Inari Medical has announced positive acute and long-term interim results from the first 500 pulmonary embolism (PE) patients enrolled in the FlowTriever outcomes registry (FLASH).

A press release reports that, at 48 hours post procedure, the major adverse event rate and mortality rate were low, at 1.4% and 0.2%, respectively. None of the deaths or major adverse events were device related. Collectively, these PE patients experienced substantial on-table improvements in haemodynamics and symptoms, which translated to six-month improvements in cardiac function, functional status, and quality of life measures.

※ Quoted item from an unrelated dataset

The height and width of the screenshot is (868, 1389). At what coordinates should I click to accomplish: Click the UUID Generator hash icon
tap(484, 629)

The outcomes were achieved while limiting utilisation of hospital resources, the release adds, with less than 4% of patients receiving adjunctive therapy and a median of zero days in the intensive care unit (ICU) post procedure.

FLASH is a prospective, multicentre, single-arm registry evaluating real-world patient outcomes after treatment of PE with FlowTriever. The 500-patient interim results were presented on 27 October via webcast at Transcatheter Cardiovascular Therapeutics (TCT) 2021 by principal investigator Catalin Toma, an interventional cardiologist at University of Pittsburgh Medical Center (UPMC) in Pittsburgh, USA. TCT 2021 will be held in person and broadcast live online 4–6 November in Orlando, USA.

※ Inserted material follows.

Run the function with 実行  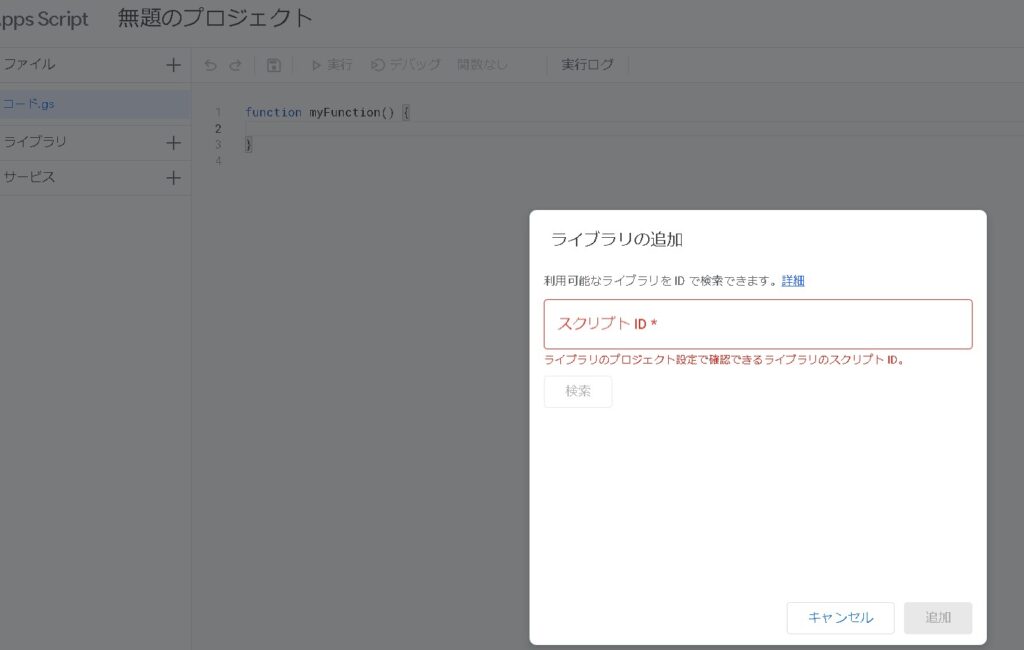332,65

“These interim results reinforce the strong safety profile of the FlowTriever system in real-world PE patients, with substantial on-table clinical improvements and immediate symptom relief,” said Toma.

“We believe these six-month follow-up data suggest that removal of clot burden without the risks of lytics has potential positive long-term implications for PE patients, including strikingly low rates of hospital readmissions, dyspnoea, CTED [chronic thromboembolic disease], and CTEPH [chronic thromboembolic pulmonary hypertension]. These data suggest that treatment with FlowTriever may fundamentally improve the natural course of the disease, and that is tremendously exciting.”